Mais il y eut quatre choses qui m’émurent à ressusciter Lazare ;
1° d’autant qu’il était mon ami quand il vivait ;
2° l’amour que ses sœurs me portaient ;
3° parce que l’humilité de Marie mérita tant en me lavant les pieds ,car comme
elle s’était humiliée pour l’amour de moi en la présence de plusieurs qui
banquetaient ensemble , aussi elle se réjouit et fut honorée en la présence de
plusieurs ;
4° afin que la gloire de mon humanité fût manifestée.
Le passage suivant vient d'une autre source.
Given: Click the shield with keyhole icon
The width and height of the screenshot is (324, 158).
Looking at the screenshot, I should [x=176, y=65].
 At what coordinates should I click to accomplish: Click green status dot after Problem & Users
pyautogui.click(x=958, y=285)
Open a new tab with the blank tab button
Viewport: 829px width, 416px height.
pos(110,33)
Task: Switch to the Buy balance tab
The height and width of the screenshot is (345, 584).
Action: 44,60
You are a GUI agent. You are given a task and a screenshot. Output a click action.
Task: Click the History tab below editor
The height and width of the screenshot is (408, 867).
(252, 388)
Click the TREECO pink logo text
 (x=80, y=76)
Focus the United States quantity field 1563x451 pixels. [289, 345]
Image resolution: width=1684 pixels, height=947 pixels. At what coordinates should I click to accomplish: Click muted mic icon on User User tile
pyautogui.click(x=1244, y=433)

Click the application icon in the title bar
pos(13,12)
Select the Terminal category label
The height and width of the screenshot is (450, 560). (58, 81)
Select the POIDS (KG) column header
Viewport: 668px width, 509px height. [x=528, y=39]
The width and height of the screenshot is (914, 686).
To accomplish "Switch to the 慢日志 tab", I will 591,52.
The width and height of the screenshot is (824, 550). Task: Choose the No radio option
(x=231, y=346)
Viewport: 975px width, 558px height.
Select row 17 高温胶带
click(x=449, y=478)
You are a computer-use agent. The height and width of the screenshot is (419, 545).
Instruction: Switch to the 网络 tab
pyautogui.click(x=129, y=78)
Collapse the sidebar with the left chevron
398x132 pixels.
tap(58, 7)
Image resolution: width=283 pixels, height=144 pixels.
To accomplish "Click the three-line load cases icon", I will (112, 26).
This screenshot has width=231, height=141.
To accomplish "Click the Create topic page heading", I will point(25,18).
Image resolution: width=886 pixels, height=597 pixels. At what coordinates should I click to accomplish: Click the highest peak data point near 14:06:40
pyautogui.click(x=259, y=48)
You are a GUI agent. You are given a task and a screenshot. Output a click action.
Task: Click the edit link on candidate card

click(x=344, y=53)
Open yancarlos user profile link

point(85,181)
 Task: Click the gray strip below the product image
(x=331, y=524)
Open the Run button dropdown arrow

Ces quatre choses n’ont pas été en vous , d’autant que vous aimez plus le monde
qu’elles . Partant , ma miséricorde est plus grande en vous que vous ne l’avez
mérité par aucun acte , comme ces sœurs; et certainement , cette miséricorde est
d’autant plus grande que la mort spirituelle est plus précieuse que la mort
corporelle , et que la résurrection de l’âme est plus glorieuse que celle du
corps.
D’autant donc que la miséricorde procède de vos œuvres et les prévient ,
retirez-moi , tous ainsi que ces sœurs-là , en la maison de votre esprit , avec
une charité très fervente , n’aimant pourtant rien que moi . Ayez en moi toute
votre confiance , vous humiliant avec Marie , pleurant tous les jours vos péchés
, n’ayant point eu soin de vivre humblement avec les superbes , d’être
continente et modeste avec les continents et les modestes , de montrer aux
autres évidemment combien intimement et intérieurement vous m’aimez ? Vous devez
aussi être , comme ces chères sœurs , un cœur et une âme , forte et généreuse
pour mépriser le monde , et prompte pour louer incessamment Dieu . Et si vous
faites de la sorte , moi , qui ai ressuscité votre frère , c’est-à-dire , votre
âme , je la défendrai , afin qu’elle ne soit tuée par les juifs cruels et impies
; car qu’aurait profité au Lazare d’être ressuscité de la mort présente , si ,
en vivant plus honnêtement en la vie mourante , il ne fût ressuscité plus
glorieux en la seconde vie éternelle et permanente?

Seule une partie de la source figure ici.